The lithospheric architecture of a Neoproterozoic collision zone in Southern Africa inferred from deep probing magnetotelluric data

Cratonic margins have played a major role in shaping the modern Southern African tectonic landscape, and central to our knowledge is information about the lithospheric-scale structures and geometries using geophysical methods. Understanding the evolution of the younger orogenic belts around Archean cratons using electrical resistivity data is one of the primary objectives of the Southern African Magnetotelluric Experiment (SAMTEX); the largest ever land-based magnetotelluric (MT) project. MT data were acquired along four profiles crossing the enigmatic Rehoboth Terrane, the Neo-Proterozoic Ghanzi-Chobe/Damara belts (collectively termed the Damara Mobile Belt, DMB) and the southern Angola craton. The extended Groom and Bailey distortion decomposition technique was applied to the MT data and analyses show significant depth and along-profile variations in geo-electric strike and dimensionality on all transects crossing these three tectonic units (i.e. Rehoboth Terrane, Angola craton and the DMB). Geo-electric strikes are generally parallel to the north-east trending tectonic fabric, as inferred from the magnetic data, but the significant strike variations with depth are expressions of heterogeneity in lithospheric structure. Electrical resistivity models derived from the data provide the first pseudo three-dimensional tectonic structure of the Damara orogen and adjacent terranes. Regional-scale resistivity models constructed from two-dimensional inversions of the MT data indicate significant variations in lithospheric resistivity structure along and across strike from the younger orogen to the older adjacent cratons.

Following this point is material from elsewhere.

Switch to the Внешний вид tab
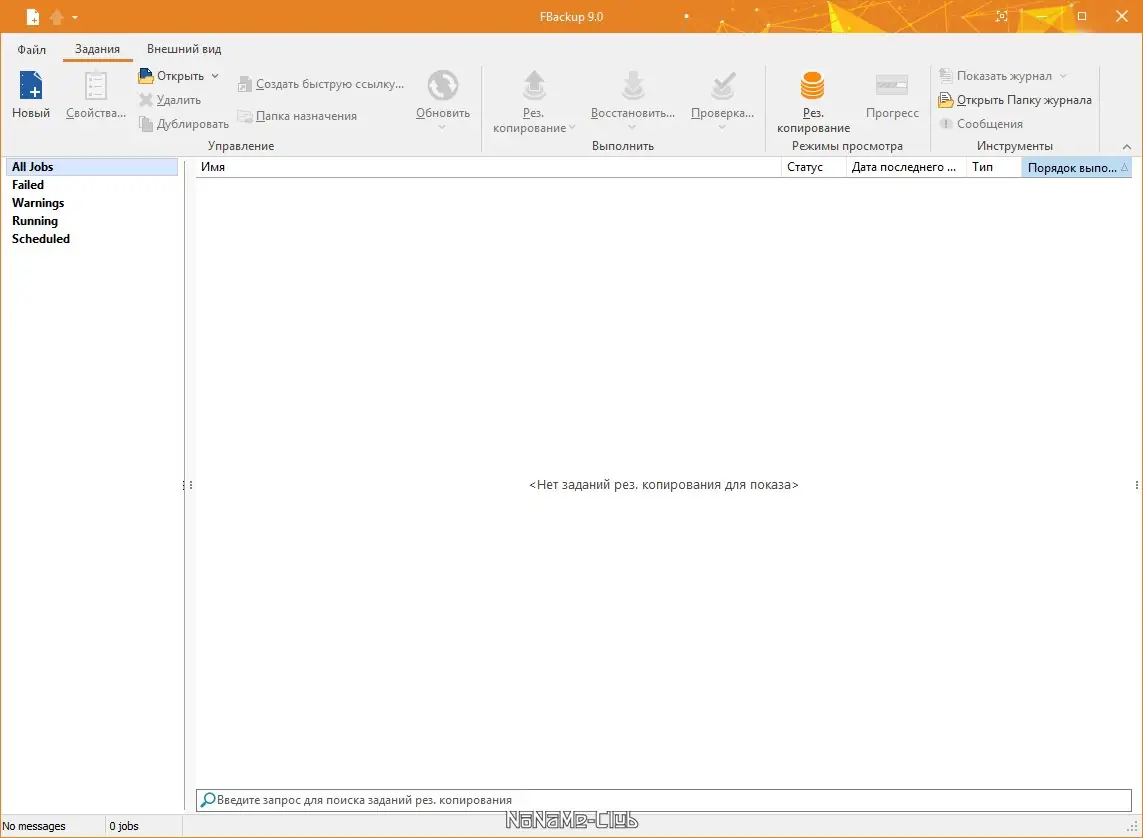This screenshot has width=1143, height=838. click(183, 48)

The Damara belt lithosphere, although generally more conductive and significantly thinner than adjacent Angola craton and Rehoboth terrane, exhibits upper resistive upper crustal features tentatively interpreted to be caused by igneous intrusions emplaced during Pan-African magmatic event. Upper crustal listric faults are imaged as conductive features and are interpolated and correlated on the surface with structures mapped with magnetic data. The southern margin of the Angola craton is inferred as a very resistive feature extending to depths of approximately 100 km; as such these results constrain the geographical position of craton boundary margin and its geometry at depth.